LIST OF TASKS:
• A. Answer these questions using the forum thread about Selaginella.
(i) What are the measurements of the enclosure the first poster is planning?
(ii) Which Selaginella is suggested as one that will "sort of behave"?
(iii) Around what pH does one reply recommend for growing this plant well?
• B. Does each statement agree with the forum thread about Selaginella? Answer yes or no and quote the words that decide it.
(i) The first poster wants an open area that leads down to the water feature.
(ii) kyle1745 says the plant in his tank grows as well as others have described.
(iii) One reply recommends a pH of about 7.
• C. Pick up the forum thread about Selaginella where it stops and write what comes next.

# Saginella



## Arklier (Mar 1, 2004)

Is saginella moss OK in a viv? I've got a lot of space to work with in my soon to be leuc enclosure (it's 48" x 16" x 17") and I hope to have most of it well planted, but also an open area leading down to the water feature where I can feed out the flies and they won't escape into the foliage, and the frogs can play in an open space. I've heard that saginella can take up a lot of space if not pruned, but would it be OK for a decent sized open area?


----------



## Guest (Apr 5, 2004)

depends on how much you want to prune =) i have some that has spread from a 6"x6" plot to about 12"x12" in about a month. i dont know where it will stop, but it looks good so far!


----------



## harrywitmore (Feb 9, 2004)

*Selaginellas*

If you would like a Selaginella that will sort of behave try Selaginella krausiana 'Brownii'. It is a very compact growing form of the typical Sleaginella krausiana.


----------



## Guest (Apr 14, 2004)

*saginella*

it's actually a fern. many of this species grow well and work great as a ground cover or attached to the cliffs or walls with some help - this is a great plant, i mean fern...LOL.


----------



## kyle1745 (Feb 15, 2004)

I want to know what type you guys are using that grows like that. I have never had it grow that well. I have it in one of my tnaks now and it is doing ok, but nothing like some people have described.



drunknmunky said:


> depends on how much you want to prune =) i have some that has spread from a 6"x6" plot to about 12"x12" in about a month. i dont know where it will stop, but it looks good so far!


----------



## Guest (Apr 14, 2004)

to get this fern to grow well, you'll need strong light, darinable soil, and a pH around 5. simply add peat and lots of sand to the substrate where you're planning to plant these and increase the amount of light. i use 8.0 in my tanks, compacts at times and have tried the small under the cabinet halogen lights from Home Depot - they all work good. you might also think of what substrate you're using as it might be too salty; manure based, to work.


----------



## melissa68 (Feb 16, 2004)

*Kyle...*

Kyle,

Your lack of success with it could because you only use gravel as a substrate in your tanks. I have had tanks get over grown with it, but I use a spaghum over gravel.

GIVEN MATERIAL:
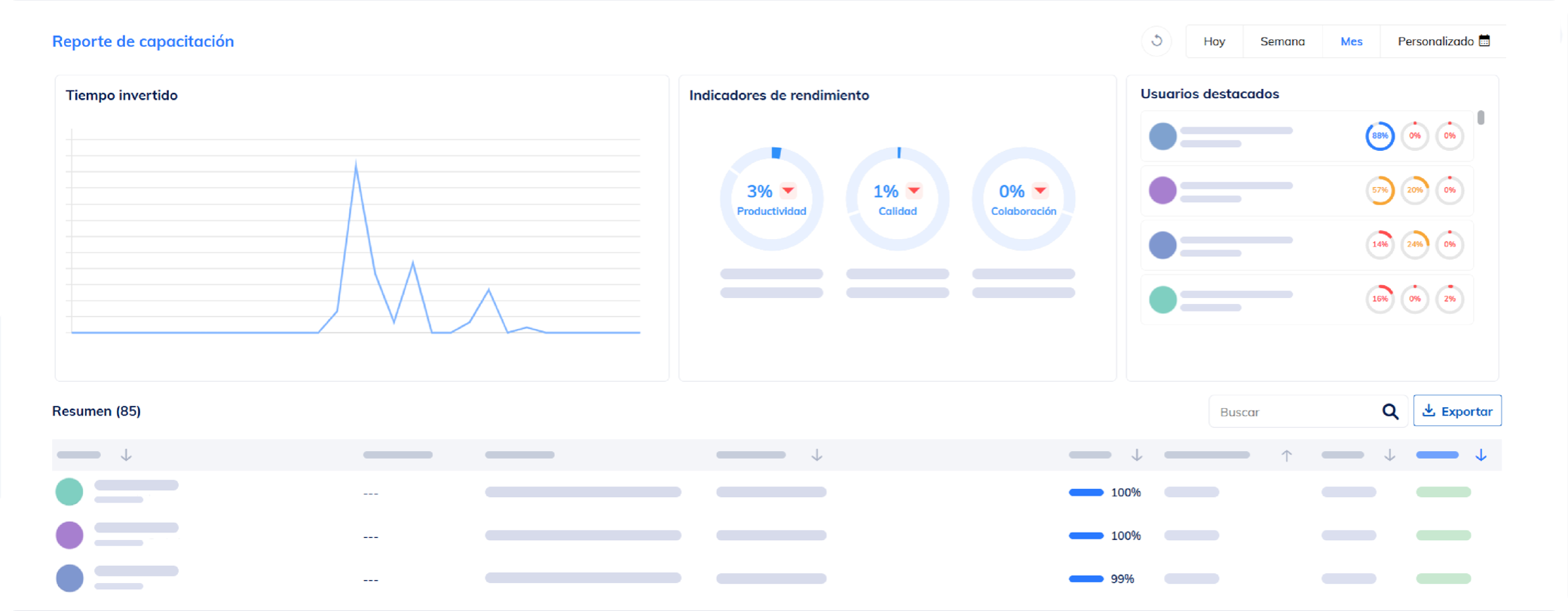Toggle ascending sort with the up arrow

PER-TASK OUTPUTS:
• A.
(i) 48" x 16" x 17"
(ii) Selaginella krausiana 'Brownii'
(iii) Around 5

• B.
(i) Yes: "an open area leading down to the water feature"
(ii) No: "it is doing ok, but nothing like some people have described."
(iii) No: "a pH around 5"

• C.
Melis



kyle1745 said:


> I want to know what type you guys are using that grows like that. I have never had it grow that well. I have it in one of my tnaks now and it is doing ok, but nothing like some people have described.
> 
> 
> 
> ...


----------



## kyle1745 (Feb 15, 2004)

*Re: Kyle...*

The 2 tanks I have it in have dirt (1 for not much longer), it is alive in the one tank, just not growing like I have heard some people talk about. My latest 20gal high that is now home to my Teribilis. So I hope they don't smash it too much.



melissa68 said:


> Kyle,
> 
> Your lack of success with it could because you only use gravel as a substrate in your tanks. I have had tanks get over grown with it, but I use a spaghum over gravel.
> 
> ...


----------



## Homer (Feb 15, 2004)

Kyle,

I've found that when you start it from cuttings, it is a little slow to start for the first 3 months or so. Once it establishes a good root base, it can really start to creep out. After reaching a "critical mass" of sorts, it can get a little unruly, as it branches off and grows from so many spots.

I'll have say that I have had different experiences than some others have had with the Selaginellas (I have only used plana, uncinata, and kraussinia 'aurea'), as I haven't found drainage to be important. It grows best for me right around the water areas, and will actually root very well on rock that is constantly under water. I also have some growing under my Java moss in a pond area. It's definitely tough stuff, but it does take some time to take off when started from cuttings.


----------



## kyle1745 (Feb 15, 2004)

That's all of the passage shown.